The large amount of digital information in society is inherently connected to advances in technology, the WWW, the rise of smart phones, cloud services, the Internet of Things. This big data phenomenon is unstructured and transient. Motivated by this reality, the Big Data pattern analysis and modeling group aims at converting raw data into valuable knowledge by uncovering hidden patterns and unknown correlations in order to stimulate scientific discoveries and optimize processes within the society through the understanding of social and collective behavior. Our research, applied to a broad
range of applications, spans from data management and advanced data analysis to service platforms. More specifically, our research interests include:

  • Multi-dimensional data analysis (preprocessing, feature extraction, dimensionality reduction, knowledge discovery)
  • Spatial, temporal (including multi-dimensional time series), spatio-temporal data mining
  • Computational frameworks and modeling (data driven, statistical, probabilistic, graph (time-evolving and static))
  • Data representation, integration, fusion and high-order analysis
  • Data compression
  • Streaming data analysis and decision making
  • Applications of interest: energy management, economics, environment, human activity, social behavior, seismology, neuroinformatics


Biomedical Image analysis

The Section for Biomedical Image Analysis aims to the development of computer-based approaches and decision-support tools applicable to clinical practice. Brain imaging methods like conventional Magnetic Resonance Imaging (MRI), Computerized Tomography (CT), functional MRI (fMRI), Galactography and Mammography are commonly utilized in clinical practice and provide noninvasive images of anatomy and function of living tissues. In our lab, image analysis methodologies focus on medical image segmentation and registration, feature extraction from Regions Of Interest (ROIs), high dimensional pattern classification, and analysis of morphological variability, such as vessel anatomical tree-shape structures.
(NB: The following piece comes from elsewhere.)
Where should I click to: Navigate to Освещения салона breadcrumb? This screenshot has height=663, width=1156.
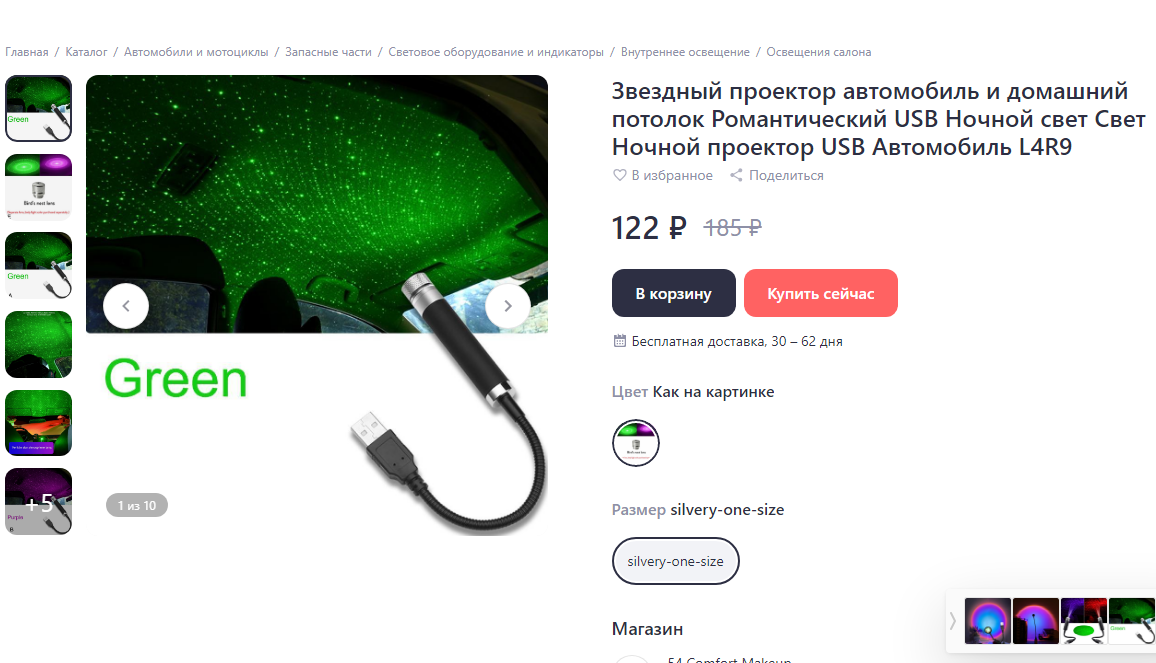tap(818, 52)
Clinical research studies span a variety of clinical areas, such as brain tumor, brain lesions or breast cancer.

Human activity recognition

Over the recent years, human activity recognition is attracting an emerging interest in the area of research. Motion detection applications use a plurality of sensors to appreciate human condition and process the results to create tools for the diagnosis of possible diseases, optimization of physical activity, remote monitoring of vulnerable groups and early intervention in case of emergency. For instance, patients with obesity, diabetes or heart disease, are often required to fulfill a program of activity which follows a training schedule that is integrated within their daily activities. Therefore, the detection of activities such as walking or running becomes quite useful to provide valuable information to the caregiver about the patient’s behavior. MDAKM lab research studies frameworks for automatic recognition of human activities via highly integrated, non-intrusive inertial sensors. The techniques applied for activity recognition include state-of-the-art preprocessing, and data mining methods.

Multidimensional time series analysis

Advances in data collection and data storage technologies led to accumulation of complex multidimensional time series data from many scientific domains such as medicine, biology, economics, geology etc. A well known example of multidimensional time series data from the medical domain is EEG (electroencephalogram) in which many signals derived from different brain regions co-evolve in time. A challenging research area, in which our lab focuses and contributes with innovative solutions, is the knowledge discovery from such complex multivariate temporal datasets. Knowledge discovery includes event detection (such as microstructure events during sleep, K-complexes, or epileptiform discharges), similarity indexing and analysis, high-dimensional pattern classification and unsupervised clustering. Multilinear algebra, and more specifically tensor analysis, offer tools that can simultaneously inspect the underlying information of higher order biomedical data. The nature of this type of data is known to span across multiple dimensions such as space, time, frequency, function, or scale. Tensor analysis of time series finds practice in classification, correlation analysis and clustering schemes.


Our work in bioinformatics is centered around two main axis: analysis of gene expression maps and analysis of protein molecular surfaces. Voxelation is a relatively new method for obtaining gene expression patterns in the brain. It employs high-throughput analysis of spatially registered voxels to produce 3-D maps of gene expression.  Gene expression in the mammalian brain holds the key for understanding neural development and neurological disease. Our lab has done extensive work on large scale data analysis for identifying the relation between gene expression maps obtained by voxelation and gene functions. Moreover, in the areas of drug design, pharmacology and 3D molecular modelling and in order to speed up the drug discovery process considering the rapid increase in genomic and structural database sizes we are developing novel strategies to perform effective and efficient similarity searches and molecular docking experiments using protein molecular surfaces.